Key takeaways
1. For each of the past four years, 26–42 percent of U.S.-based, NYSE and NASDAQ traditional IPOs have disclosed material weaknesses in their S-1/S-1A filings. For 2020, 48 percent of SPACs disclosed material weaknesses in their S-1/S-1A filings, of which fewer were noted as remediated.
2. The root cause of most material weaknesses disclosed in S-1s is a lack of resources with sufficient knowledge to analyze complex transactions for proper accounting treatment, meet reporting requirements of U.S. GAAP, or ensure proper segregation of duty and review procedures.
3. Material weaknesses primarily fall in areas of accounting complexity that require the use of estimates and judgement, such as tax, equity, financial reporting, accounting estimates, revenue, business combinations and non-routine and complex transactions.
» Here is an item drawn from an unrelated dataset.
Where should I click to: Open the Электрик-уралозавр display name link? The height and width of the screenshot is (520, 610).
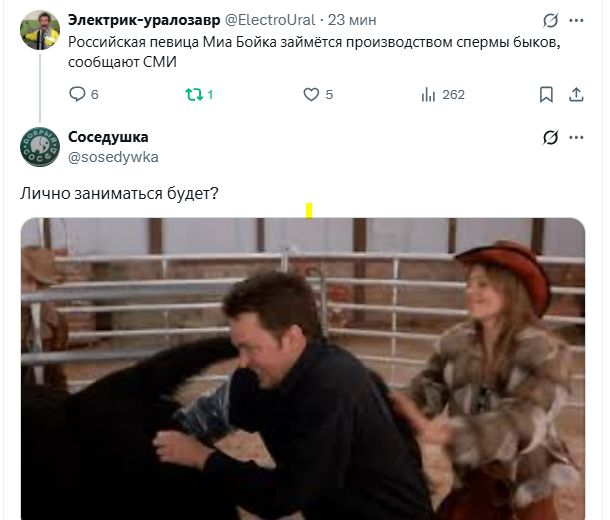tap(144, 20)
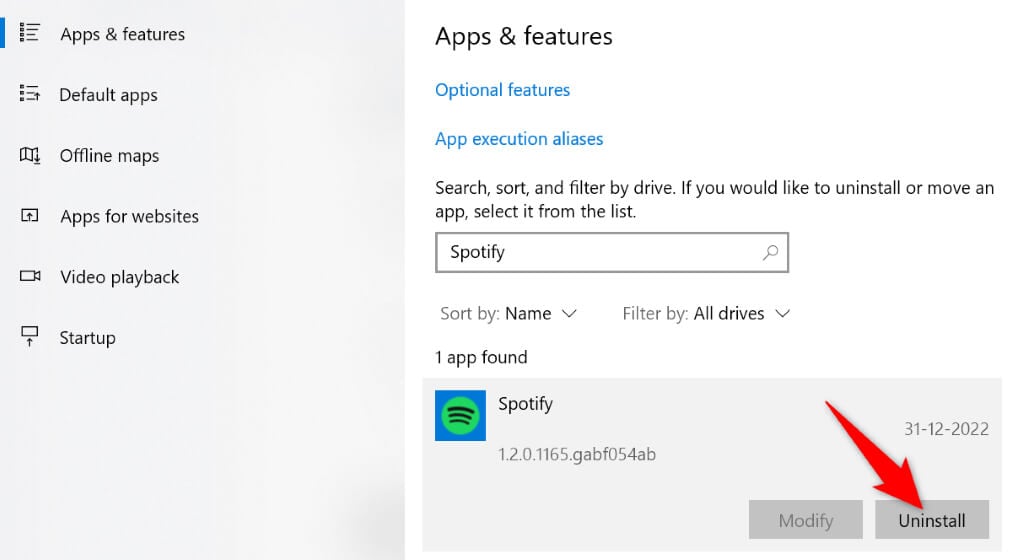
Task: Open App execution aliases link
Action: tap(519, 139)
Private companies often do not have the in-house expertise and/or resources are stretched too thin to appropriately identify, analyze, and account for complex transactions.
4. Material weaknesses are typically the result of control gaps or controls and processes that have not been properly designed, rather than controls that fail to operate. Companies should perform a proper risk assessment including identification of “what could go wrongs” and ensure controls are designed at an appropriate precision level and performed by competent personnel. Additionally, companies should pay special attention to the identification of “what could go wrongs” and associated controls in nonroutine processes/transactions.
5. Companies should not overlook the technology aspect of financial reporting. Often, systems used by private companies are not able to scale to the requirements of public companies. Additionally, IT general controls and application controls are not properly implemented to ensure financial information is appropriately safeguarded and accurately processed. A strong IT team and well-implemented and controlled systems are critical in ensuring internal controls over financial reporting.